Passage shown:
Wigner outside the lab models the lab as:
$$\frac{1}{\sqrt{2}}\left(|\uparrow\rangle + |\downarrow\rangle\right)\otimes|D_{0}\rangle\otimes |L_{0}\rangle$$
where $D_{0}$ represents the device in the "ready" state before any readings and $L_{0}$ is the initial state of the lab.

After under unitary evolution the entire lab evolves for Wigner as:
$$\frac{1}{\sqrt{2}}\left(|\uparrow\rangle \otimes |D_{\uparrow}\rangle \otimes |L_{\uparrow}\rangle + |\downarrow\rangle \otimes |D_{\downarrow}\rangle \otimes |L_{\downarrow}\rangle\right)$$
where $\{|D_{\downarrow}\rangle ,|D_{\uparrow}\rangle\}$ represents indicator states of the device and $\{|L_{\downarrow}\rangle ,|L_{\uparrow}\rangle\}$ are corresponding states of the lab.

Wigner can then measure the entire lab system in the basis:
$$\left\{\frac{1}{\sqrt{2}}\left(|\uparrow\rangle \otimes |D_{\uparrow}\rangle \otimes |L_{\uparrow}\rangle + |\downarrow\rangle \otimes |D_{\downarrow}\rangle \otimes |L_{\downarrow}\rangle\right),\\ \frac{1}{\sqrt{2}}\left(|\uparrow\rangle \otimes |D_{\uparrow}\rangle \otimes |L_{\uparrow}\rangle - |\downarrow\rangle \otimes |D_{\downarrow}\rangle \otimes |L_{\downarrow}\rangle\right)\right\}$$
corresponding to some observable $\mathcal{X}$. Assigning $\{E_{+},E_{-}\}$ to indicate the two outcomes for brevity, he will have
$$P(E_{+}) = 1$$
in seeming contradiction with the device having recorded some result.

#### DarMM

Gold Member
One question: Typically a family of histories is a projective decomposition of the identity, such that the probabilities of the histories sum to one. For the families above, I compute a probability of 0.25 for each history, and two histories in each family mean their probabilities sum to 0.5? Although maybe there are more general accounts of families beyond PDIs I'm not aware of.
Sorry a total error on my part. We have five families.

Given request: In the passage on Wigner modeling the lab, what does the state $D_{0}$ represent?

Given data:
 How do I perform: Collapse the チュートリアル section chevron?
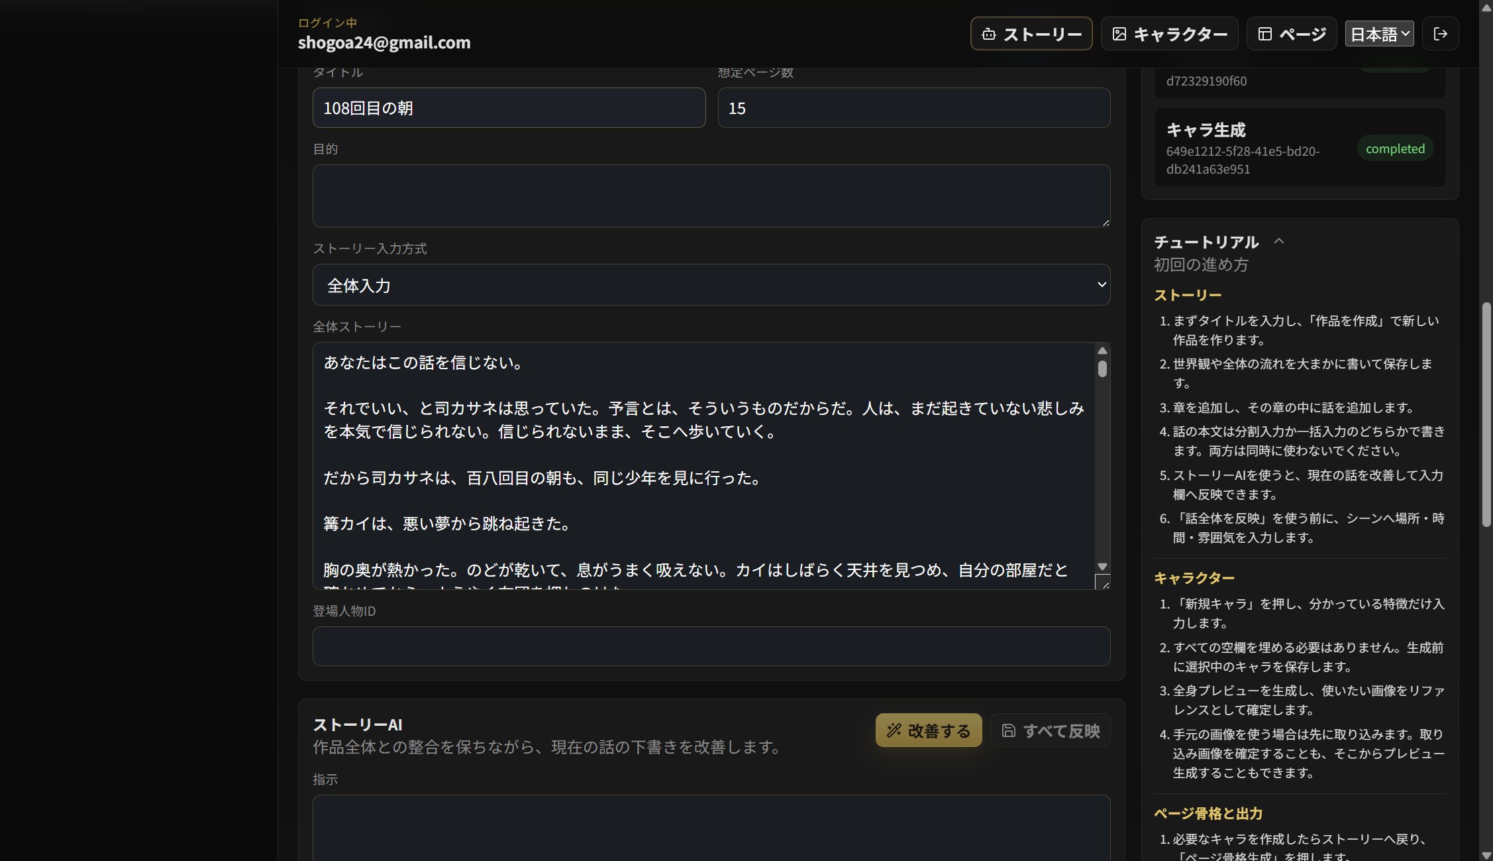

Response to the exercise: The device in the "ready" state before any readings.